I guess It all started quite a few months ago when I stumbled upon the song "One More Time" while randomly scrolling and decided, "why not?" And played it. I enjoyed it quite a bit, so I slowly became a casual Daft Punk listener, enjoying songs such as "Face to Face" "Get Lucky" and "Instant Crush."

Given that Daft Punk has been split up for over a year and haven't made music in almost 10 years, whenever I would bring up Daft Punk, most people would talk about how they like "Get Lucky but haven't heard much from the Duo.

That all changed when I met my friend. Let's call him John. To say this man was a Daft Punk fan might be the understatement of the decade. He had listened to everything they had ever made and was eager to get me to listen to all of their discography, which I slowly obliged to as our friendship grew.

At this point, it didn't just stop there. He began introducing me to other French House Artists such as Justice or Cassius.

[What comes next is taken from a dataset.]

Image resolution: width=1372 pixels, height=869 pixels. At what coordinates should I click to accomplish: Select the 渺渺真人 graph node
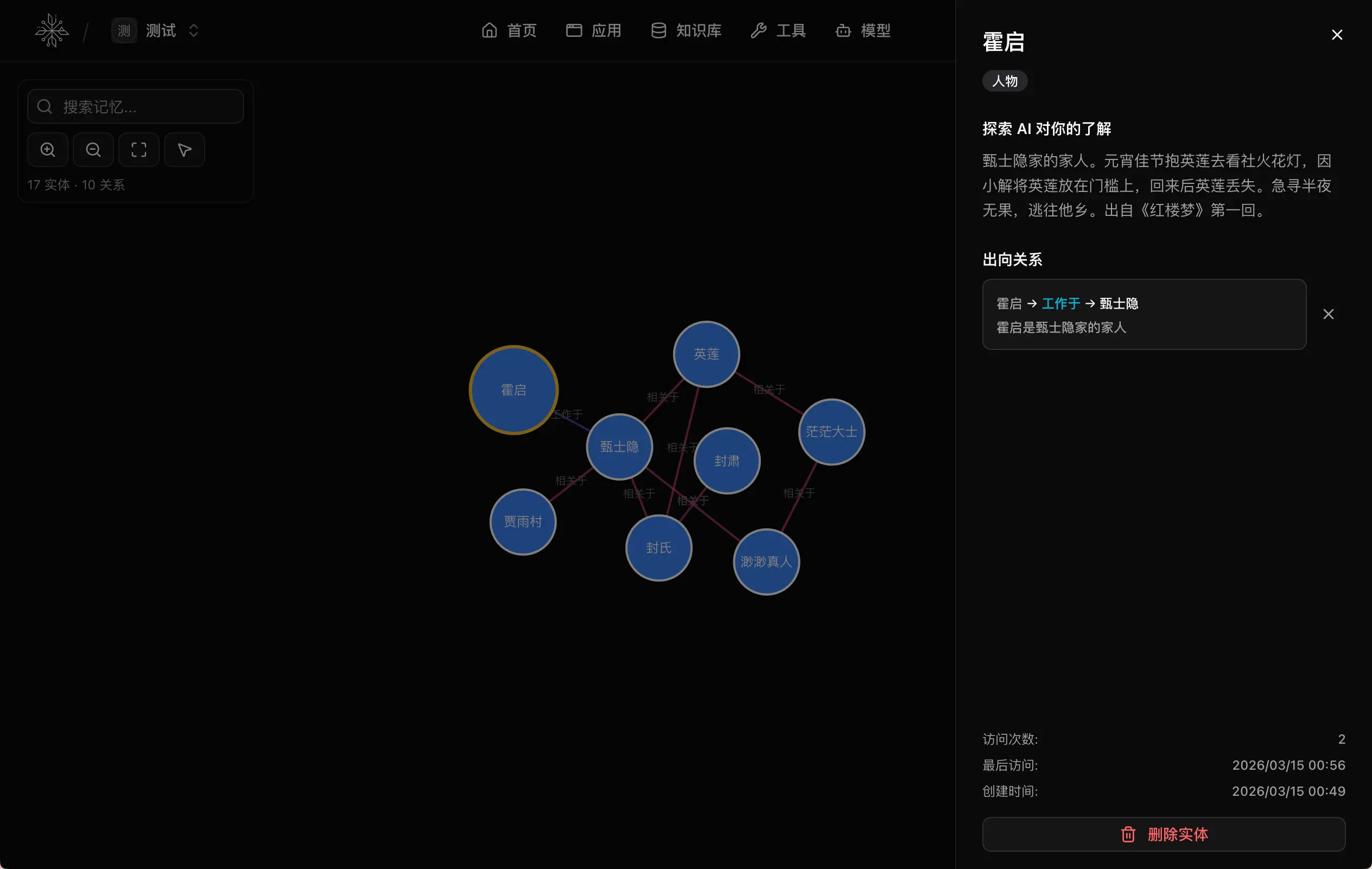pos(766,562)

Now you may think, Well this sounds harmless, right? Up to that point it was. That was until we began incorporating Daft Punk and the French House Artists into our jokes.

One of many jokes being the "Name Soundalikes" meme in which, if an unrelated sentence sounded like a Daft Punk song we would point that out. From there it was a complete downward spiral. Instead of just plain old text, If we caught each other using a word that was or sounded like a DAft Punk or Justice song, we would point it out saying (Daft Punk/Justice song) reference! and have a short laugh about it.

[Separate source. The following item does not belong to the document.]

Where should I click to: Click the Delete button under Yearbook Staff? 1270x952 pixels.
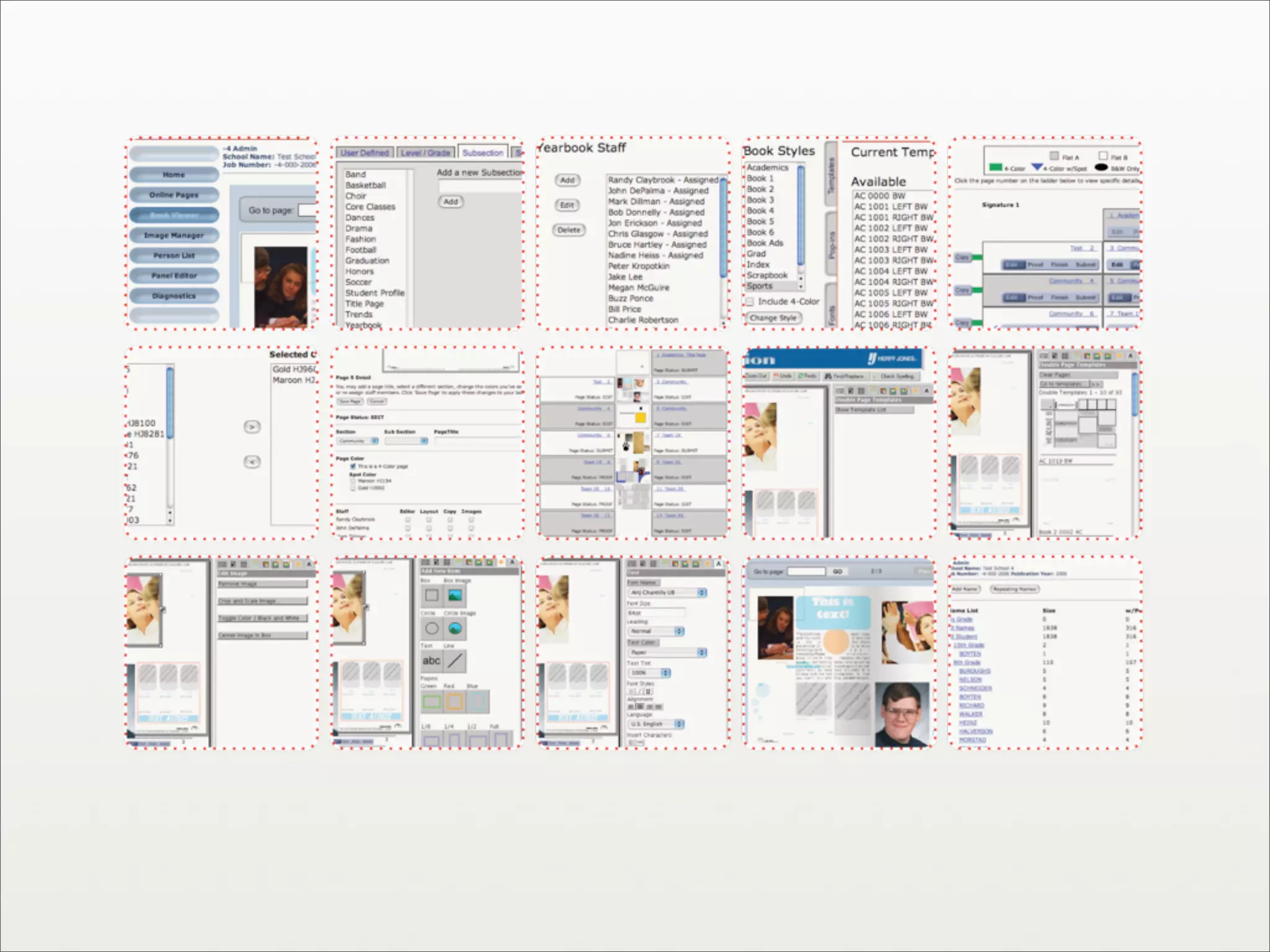coord(569,230)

As the jokes went on, they became increasingly absurd and niche to accommodate our ever evolving humor. This went so far as to the point where our conversations, our lives revolved around these jokes. And I noticed it began having major effects on me.

Every time my teachers (haha) talked about homework, The Daft Punk Album came to my mind

I heard a robotic sound? Immediately associate it with Daft Punk.

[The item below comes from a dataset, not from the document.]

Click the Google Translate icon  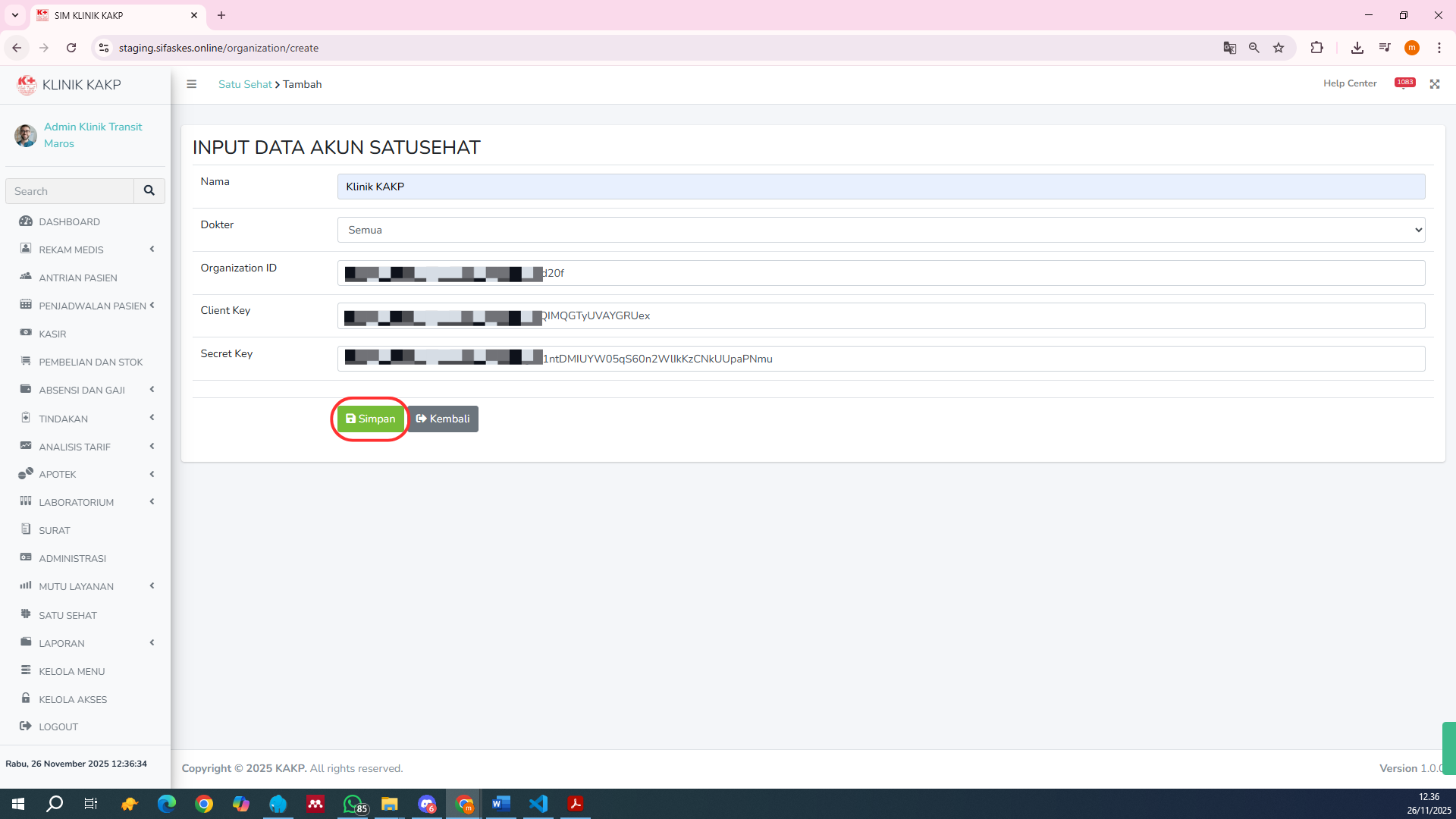click(x=1229, y=48)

And it just got worse. As time passed, entire words became like triggers in my brain that upon hearing them, would create a knee-jerk reaction to associate them with Daft Punk, which I cannot help but to find both hilarious and sad.

It's gotten so bad, that even those other French artists I create those same "Soundalike" jokes to.

Take Justice for Example, which have an Album called "Cross" with the Cover just being a Cross. That humor my friend and I about this has infected my mind so severely, that whenever I pass by a church, I don't associate that religious symbol with Christianity anymore. It's a now a merely a Cross reference.

Another example being that a member of the band Cassius suffered an untimely death by accidentally falling out of a window. You what I think when I see someone near a fucking window now? CASSIUS REFERENCE HAHA GUYS!

The Word Human? MMM THATS A HUMAN AFTER ALL REFERENCE!

The names Guy and Thomas? YeP DaFt PUnK refeREnCe eVEryoNE!??!!?

FUCKING FRENCH PEOPLE??? YOU GUESSED IT, DAFT PUNK REFERENCE!!!!

I was in a server where a guy I knew almost took his own life due to tons of personal issues. Me and other members tried to talk him out and get him. We hadn't heard from him and we thought our efforts to get him to stop were unsuccessful. We called people in there area and triend to find any way to reach him. A couple of days later, reaches out to us and told us that he didn't and is getting the help he needs. But upon returning, the first thing he said brought absolute horror to my mind. The one simple phrase; "I'm Alive."

INSTEAD OF BEING HAPPY, BEING RELIEVED THAT HE HAS NOT TAKEN HIS OWN LIFE, THE FIRST THING I THOUGHT OF WAS THE FUCKING DAFT PUNK SONG. DAFT PUNK REFERENCE EVERYBODY!!!!!!! 🤣🤣🤣🤣"

I cannot continue to live like this. My niche, idiotic humor that revolves around Daft Punk is ruining my life. I need help.